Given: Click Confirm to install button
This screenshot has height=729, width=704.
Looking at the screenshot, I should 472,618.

...

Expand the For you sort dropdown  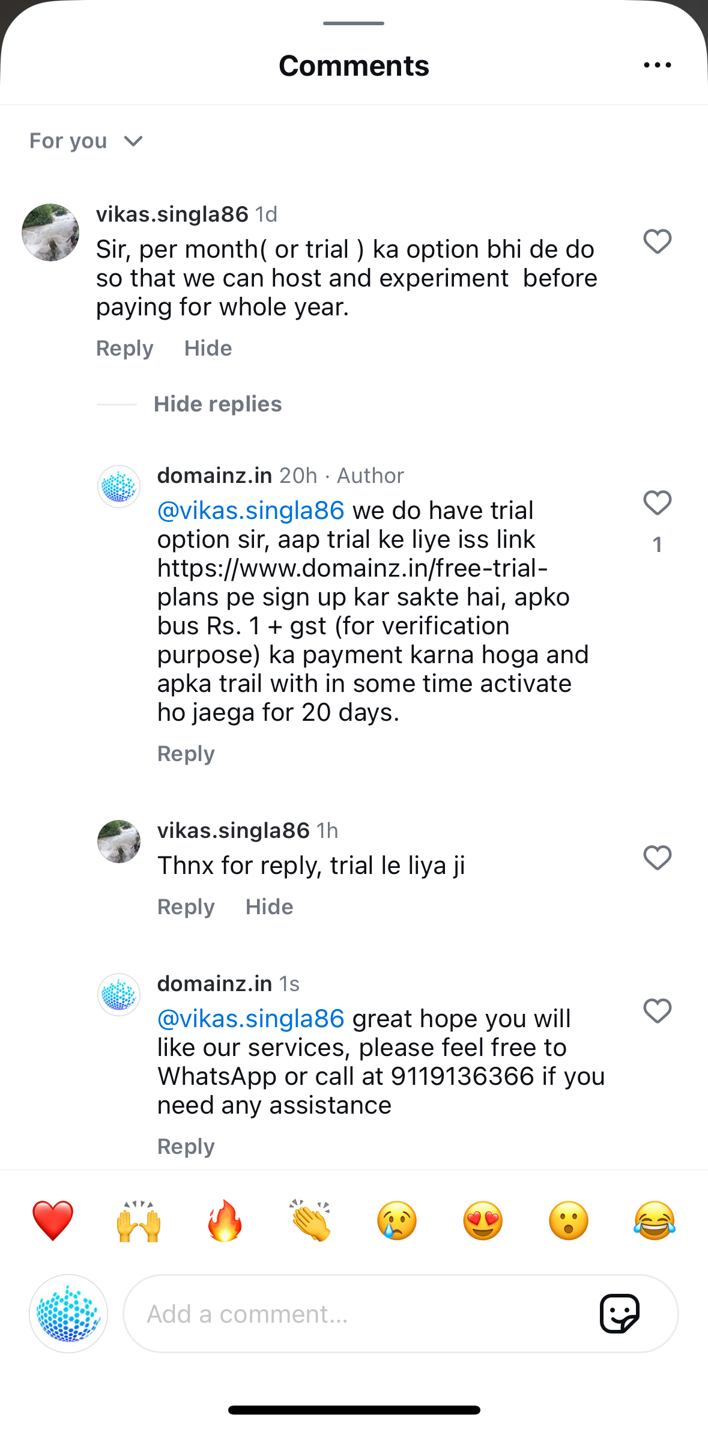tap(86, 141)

==

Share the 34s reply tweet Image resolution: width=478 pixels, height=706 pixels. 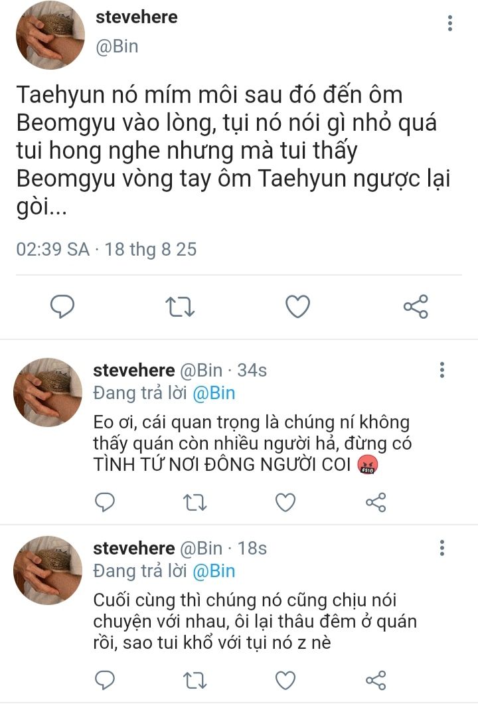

Directive:
Print every line of the listing verbatim, starting with the line containing "Given: Click Confirm to install button" and ending with the line containing "Looking at the screenshot, I should 472,618.", both included.

Exercise solution:
Given: Click Confirm to install button
This screenshot has height=729, width=704.
Looking at the screenshot, I should 472,618.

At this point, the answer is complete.